> _Travail demandé_
a – D'après le compte rendu de la réunion, sur quoi reposent actuellement quelques espoirs de trouver un biomarqueur des cancers radio-induits ?
b – Reproduisez le passage du compte rendu de la réunion qui commence par « Tous les quatre » et se poursuit jusqu'à « pertinentes en l'espèce. ».
──────── Texte présenté ────────
Réunion du mercredi 29 mai 2024 à 15h00
Commission d'enquête relative à la politique française d'expérimentation nucléaire, à l'ensemble des conséquences de l'installation et des opérations du centre d'expérimentation du pacifique en polynésie française, à la reconnaissance, à la prise en charge et à l'indemnisation des victimes des essais nucléaires français, ainsi qu'à la reconnaissance des dommages environnementaux et à leur réparation

Florent de Vathaire, directeur de recherche de première classe de l'Institut national de la santé et de la recherche médicale (INSERM), premier signataire de l'expertise collective de l'INSERM « Essais nucléaires et santé :

Tous les quatre à cinq ans, un espoir émerge quant à la découverte d'un biomarqueur pour les cancers radio-induits, mais il s'évanouit rapidement. Malgré de nombreuses publications dans des revues comme Science ou celle de l'Académie nationale des sciences aux États-Unis, à ce jour aucun marqueur ne permet de déterminer si un cancer quel qu'il soit est radio-induit. Actuellement, quelques espoirs reposent sur les miRNA (ou micro-ARN) dont on a entendu parler dans le contexte du covid. D'autres espoirs reposent sur l'épigénétique, mais ils concernent davantage les biomarqueurs d'exposition, indépendamment de la présence d'une pathologie. Jusqu'à présent, aucune avancée concrète n'a été réalisée. Par conséquent, nous nous appuyons toujours sur d'anciennes méthodes applicables à des doses supérieures à 100 mSv et qui ne sont pas pertinentes en l'espèce.

S'agissant du millisievert, la formulation précédente de la loi Morin sur le risque négligeable était inappropriée. Un risque négligeable n'a pas la même signification pour une personne recevant une radiothérapie, qui sera sauvée grâce à ce traitement et pour qui le risque de développer un cancer secondaire est négligeable, pour un petit groupe de personnes ou pour des travailleurs, que pour à la population générale. Il aurait fallu préciser quelle catégorie de la population était concernée. J'étais pour ma part favorable à la première version de la loi Morin, qui proposait de se limiter à une certaine zone géographique, modifiée avec les nouvelles connaissances acquises en 2013. J'étais également d'accord pour y inclure les travailleurs polynésiens. La limite d'1 mSv me semble être une erreur car elle étend le problème de manière excessive. Je pense que 90 % de la population polynésienne a été exposée à une dose de radiation due aux essais nucléaires. Il s'agit toutefois d'une dose extrêmement faible, sans effet notable, qui met sur un pied d'égalité les habitants de Tureia, qui ont reçu une dose significative, avec toute personne non irradiée. Pour rappel, un simple scanner médical délivre une dose bien supérieure et la dose moyenne reçue par les enfants aux États-Unis lors d'examens médicaux est aussi plus importante. Si cette exposition avait un effet notable, nous l'aurions constaté. En conséquence, le seuil d'1 mSv ne me paraît pas adapté compte tenu des connaissances actuelles, qui reposent néanmoins sur des études menées sur des populations européennes, japonaises et russes. Reste donc la question de l'extrapolation de ces données – collectées au sujet de populations européennes, américaines ou russes – aux populations polynésiennes, qui présentent des particularités génétiques. En effet, celles-ci se sont développées à partir d'un petit nombre d'individus et malgré les nombreux métissages depuis 200 ans, elles conservent des combinaisons génétiques uniques. Même en y incluant les métis et les non-Polynésiens, cette population reste génétiquement distincte.
──────── Données fournies ────────
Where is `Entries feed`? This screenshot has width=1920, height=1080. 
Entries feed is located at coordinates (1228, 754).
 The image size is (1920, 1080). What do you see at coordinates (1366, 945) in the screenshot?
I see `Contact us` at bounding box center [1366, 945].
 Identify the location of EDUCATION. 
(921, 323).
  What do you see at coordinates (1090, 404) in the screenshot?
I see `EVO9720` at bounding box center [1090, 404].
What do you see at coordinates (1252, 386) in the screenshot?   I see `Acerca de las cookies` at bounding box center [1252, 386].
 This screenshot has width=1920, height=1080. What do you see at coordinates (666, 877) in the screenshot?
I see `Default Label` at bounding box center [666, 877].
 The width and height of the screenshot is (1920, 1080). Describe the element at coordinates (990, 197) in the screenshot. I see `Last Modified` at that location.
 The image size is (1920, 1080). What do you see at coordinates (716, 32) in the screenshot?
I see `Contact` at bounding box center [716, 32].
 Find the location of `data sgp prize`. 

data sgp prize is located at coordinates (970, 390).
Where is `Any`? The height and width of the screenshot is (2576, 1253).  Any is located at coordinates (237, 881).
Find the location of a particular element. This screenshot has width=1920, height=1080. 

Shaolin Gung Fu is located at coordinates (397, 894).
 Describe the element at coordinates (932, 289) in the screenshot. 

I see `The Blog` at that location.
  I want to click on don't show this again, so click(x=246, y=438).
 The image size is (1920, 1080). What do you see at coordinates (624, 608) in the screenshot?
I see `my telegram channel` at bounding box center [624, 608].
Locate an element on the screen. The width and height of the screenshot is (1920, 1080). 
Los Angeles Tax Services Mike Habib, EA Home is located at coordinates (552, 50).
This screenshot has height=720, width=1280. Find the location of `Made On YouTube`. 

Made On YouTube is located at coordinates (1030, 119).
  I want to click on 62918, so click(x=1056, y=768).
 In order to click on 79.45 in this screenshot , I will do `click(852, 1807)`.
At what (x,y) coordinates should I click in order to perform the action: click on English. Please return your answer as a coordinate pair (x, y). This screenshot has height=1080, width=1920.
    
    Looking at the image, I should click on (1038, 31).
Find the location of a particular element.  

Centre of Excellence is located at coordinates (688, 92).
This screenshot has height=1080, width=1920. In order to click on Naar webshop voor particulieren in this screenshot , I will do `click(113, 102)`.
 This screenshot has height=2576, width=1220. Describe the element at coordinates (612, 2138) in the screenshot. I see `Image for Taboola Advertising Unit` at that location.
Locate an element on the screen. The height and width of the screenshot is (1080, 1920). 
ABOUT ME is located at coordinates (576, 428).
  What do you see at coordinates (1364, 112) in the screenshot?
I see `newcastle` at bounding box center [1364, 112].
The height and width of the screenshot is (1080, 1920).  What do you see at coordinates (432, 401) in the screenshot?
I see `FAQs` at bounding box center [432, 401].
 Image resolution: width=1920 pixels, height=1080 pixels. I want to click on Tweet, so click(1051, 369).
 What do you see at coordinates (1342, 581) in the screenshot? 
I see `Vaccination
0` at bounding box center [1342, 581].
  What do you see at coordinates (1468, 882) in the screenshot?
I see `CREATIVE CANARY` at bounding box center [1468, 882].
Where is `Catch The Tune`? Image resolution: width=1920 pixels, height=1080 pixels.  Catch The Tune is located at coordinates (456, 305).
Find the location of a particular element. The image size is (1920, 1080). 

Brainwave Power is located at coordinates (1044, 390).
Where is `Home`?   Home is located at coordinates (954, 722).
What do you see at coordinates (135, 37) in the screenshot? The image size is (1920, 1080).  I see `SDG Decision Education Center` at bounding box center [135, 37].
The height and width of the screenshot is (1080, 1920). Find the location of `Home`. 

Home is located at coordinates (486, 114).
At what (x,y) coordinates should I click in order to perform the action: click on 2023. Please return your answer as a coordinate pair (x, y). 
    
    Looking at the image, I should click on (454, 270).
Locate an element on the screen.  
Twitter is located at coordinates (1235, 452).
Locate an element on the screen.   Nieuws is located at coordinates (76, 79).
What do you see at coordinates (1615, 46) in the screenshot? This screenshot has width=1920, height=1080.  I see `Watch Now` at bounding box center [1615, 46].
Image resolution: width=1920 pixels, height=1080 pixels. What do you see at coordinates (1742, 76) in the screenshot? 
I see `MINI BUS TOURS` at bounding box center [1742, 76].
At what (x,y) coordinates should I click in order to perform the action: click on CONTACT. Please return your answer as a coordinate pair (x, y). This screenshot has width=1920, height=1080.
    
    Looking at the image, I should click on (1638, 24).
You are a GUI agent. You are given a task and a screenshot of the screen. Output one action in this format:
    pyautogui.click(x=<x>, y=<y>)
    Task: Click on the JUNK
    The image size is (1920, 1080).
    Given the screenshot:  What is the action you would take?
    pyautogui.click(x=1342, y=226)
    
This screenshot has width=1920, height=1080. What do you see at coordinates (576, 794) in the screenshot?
────────
> _Réponses par consigne_
a – Sur les miRNA (ou micro-ARN).

b –
Tous les quatre à cinq ans, un espoir émerge quant à la découverte d'un biomarqueur pour les cancers radio-induits, mais il s'évanouit rapidement. Malgré de nombreuses publications dans des revues comme Science ou celle de l'Académie nationale des sciences aux États-Unis, à ce jour aucun marqueur ne permet de déterminer si un cancer quel qu'il soit est radio-induit. Actuellement, quelques espoirs reposent sur les miRNA (ou micro-ARN) dont on a entendu parler dans le contexte du covid. D'autres espoirs reposent sur l'épigénétique, mais ils concernent davantage les biomarqueurs d'exposition, indépendamment de la présence d'une pathologie. Jusqu'à présent, aucune avancée concrète n'a été réalisée. Par conséquent, nous nous appuyons toujours sur d'anciennes méthodes applicables à des doses supérieures à 100 mSv et qui ne sont pas pertinentes en l'espèce.